By Professor Anne Ferguson-Smith
Executive Chair, UKRI Biotechnology and Biological Sciences Research Council
Food matters to everyone. It is essential to our health, our culture, our economy and our environment. That is why it is so important that we engage with people when determining where to focus our research efforts – and why our publication of the Making Sense of UPFs public dialogue report matters so much.
Today, ultra-processed foods (UPFs) dominate our diets, accounting for an average of 56% of the calories we consume – a figure that rises to 68% in adolescents. While certain studies indicate a correlation between high UPF consumption and poorer health outcomes, we still do not fully understand what underpins this association and whether it is direct or indirect.

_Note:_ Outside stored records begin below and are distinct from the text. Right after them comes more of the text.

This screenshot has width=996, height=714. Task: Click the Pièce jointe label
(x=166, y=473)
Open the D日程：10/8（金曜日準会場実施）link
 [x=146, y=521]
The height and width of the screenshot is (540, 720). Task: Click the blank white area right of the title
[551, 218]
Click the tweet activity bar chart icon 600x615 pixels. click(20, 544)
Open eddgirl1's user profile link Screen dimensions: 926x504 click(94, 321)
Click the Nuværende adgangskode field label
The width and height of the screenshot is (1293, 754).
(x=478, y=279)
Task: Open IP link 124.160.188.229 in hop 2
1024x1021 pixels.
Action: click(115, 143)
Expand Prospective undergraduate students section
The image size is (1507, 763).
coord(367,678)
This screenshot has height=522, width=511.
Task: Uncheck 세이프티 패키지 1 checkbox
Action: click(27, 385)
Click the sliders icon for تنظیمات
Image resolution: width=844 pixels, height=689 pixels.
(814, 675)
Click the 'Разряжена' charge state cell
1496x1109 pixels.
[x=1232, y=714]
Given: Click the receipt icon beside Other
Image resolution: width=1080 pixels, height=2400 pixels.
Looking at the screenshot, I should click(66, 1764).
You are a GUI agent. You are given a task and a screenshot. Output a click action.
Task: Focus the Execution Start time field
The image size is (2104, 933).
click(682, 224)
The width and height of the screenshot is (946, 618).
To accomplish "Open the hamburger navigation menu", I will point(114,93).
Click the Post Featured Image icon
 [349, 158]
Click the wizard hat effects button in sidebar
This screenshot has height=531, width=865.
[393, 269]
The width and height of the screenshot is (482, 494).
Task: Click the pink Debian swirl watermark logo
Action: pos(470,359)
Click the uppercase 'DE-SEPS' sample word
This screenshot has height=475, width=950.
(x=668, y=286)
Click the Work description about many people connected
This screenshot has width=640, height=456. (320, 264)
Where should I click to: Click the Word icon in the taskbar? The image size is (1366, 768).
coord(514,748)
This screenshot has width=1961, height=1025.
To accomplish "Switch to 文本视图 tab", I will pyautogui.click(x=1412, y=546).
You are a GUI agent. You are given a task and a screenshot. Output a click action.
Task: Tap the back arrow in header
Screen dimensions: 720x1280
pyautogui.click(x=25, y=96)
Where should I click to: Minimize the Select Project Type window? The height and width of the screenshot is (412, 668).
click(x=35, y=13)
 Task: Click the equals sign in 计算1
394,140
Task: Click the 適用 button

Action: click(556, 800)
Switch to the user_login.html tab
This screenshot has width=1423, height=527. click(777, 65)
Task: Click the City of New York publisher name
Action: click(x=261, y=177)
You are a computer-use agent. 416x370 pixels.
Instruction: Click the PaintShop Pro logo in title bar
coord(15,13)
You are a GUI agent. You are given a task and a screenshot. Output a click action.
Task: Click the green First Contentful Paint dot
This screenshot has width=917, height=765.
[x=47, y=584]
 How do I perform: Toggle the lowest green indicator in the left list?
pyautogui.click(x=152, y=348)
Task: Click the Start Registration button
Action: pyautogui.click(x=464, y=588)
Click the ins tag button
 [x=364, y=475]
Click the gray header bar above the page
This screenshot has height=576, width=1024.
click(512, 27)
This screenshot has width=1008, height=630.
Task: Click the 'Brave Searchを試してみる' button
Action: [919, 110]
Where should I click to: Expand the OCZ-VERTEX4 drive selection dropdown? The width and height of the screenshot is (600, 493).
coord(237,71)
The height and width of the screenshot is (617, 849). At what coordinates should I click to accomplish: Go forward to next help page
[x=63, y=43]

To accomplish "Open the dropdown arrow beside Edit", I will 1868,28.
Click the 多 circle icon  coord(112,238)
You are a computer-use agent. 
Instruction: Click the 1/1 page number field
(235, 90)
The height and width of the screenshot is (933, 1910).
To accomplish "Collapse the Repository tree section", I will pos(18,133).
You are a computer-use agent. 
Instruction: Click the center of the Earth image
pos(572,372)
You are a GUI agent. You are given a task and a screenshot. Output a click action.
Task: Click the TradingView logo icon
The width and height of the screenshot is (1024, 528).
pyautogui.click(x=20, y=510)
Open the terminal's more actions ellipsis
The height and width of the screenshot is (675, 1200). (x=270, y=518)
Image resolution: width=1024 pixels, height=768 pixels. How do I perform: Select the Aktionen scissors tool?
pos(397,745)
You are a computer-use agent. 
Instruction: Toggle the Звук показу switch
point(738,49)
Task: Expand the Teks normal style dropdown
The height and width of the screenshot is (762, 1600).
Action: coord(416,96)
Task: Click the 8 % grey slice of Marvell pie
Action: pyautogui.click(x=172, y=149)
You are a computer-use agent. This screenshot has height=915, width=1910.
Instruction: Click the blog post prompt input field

That gap between what we eat and what we know is precisely what prompted UKRI, through our Sciencewise programme and in partnership with the Food Standards Agency, to commission this landmark public dialogue.
A year-long journey
I want to extend my sincere thanks to the 132 participants from across the UK who invested their time and lived experience in this process. These participants did an excellent job of telling us where UK research should focus and we are grateful.
Over more than 18 hours of structured deliberation, from Kirkcaldy to Newham, Belfast to Taunton, they heard evidence from 18 specialists, visited their local high streets to see first-hand how UPFs are sold and marketed and reflected carefully on what they had learned. The final workshop produced 95 top research priorities across all locations – distilled from 322 research ideas overall – providing a clear direction of travel.
Over the course of this dialogue, participants moved beyond headlines to engage deeply with the science, ethics and systemic drivers of our modern diet and the role of UPFs. That journey was not always straightforward. Most participants started with limited awareness of what UPFs actually are.
As they learned more, many felt alarmed. But rather than stopping there, they went further, grappling with the complexity of the evidence, the real trade-offs between convenience and health and the structural forces that shape what people can realistically choose to eat.
What the public wants from research
The public’s mandate is clear and bold. Participants want research to understand how and to what extent UPFs impact health, with a particular focus on possible biological mechanisms and impacts on child development. They also want to understand how UPFs affect the environment in terms of primary production.
Beyond that, they identified a strong need for behavioural research – to understand why people eat UPFs and what would genuinely help them make different choices – and for structural research, exploring the food system factors that drive the regulation, production and consumption of these products.
Underpinning everything was a clear set of principles: research must be transparent, independent and focused on public benefit.
Participants also had firm views on who should do this research. They placed their greatest trust in publicly funded, independent scientists and academics. They were sceptical of industry-led messaging and concerned that market forces – rather than the public interest – have too much influence over the food system and the information we receive about it.
What this means for UKRI
UKRI’s role is to provide the best possible evidence to inform UK policy. Working across our themes and research councils, we will ensure these findings feed into our research priorities and programmes. We are committed to building on all existing evidence, including these dialogue findings, to answer the questions that matter most to society.
We support research that is independent of industry, which in this case could include research on the biological mechanisms of how UPFs impact health, but also collaborative research with industry, which may include reformulating products once we have a clearer evidence base.
What we do know is that addressing the complexities of the food system requires a collective partnership between the research and innovation ecosystem, government, NGOs, industry and the public.
UKRI is uniquely positioned to convene those stakeholders and we are committed to leading this multidisciplinary effort to ensure our food system promotes both human and planetary health.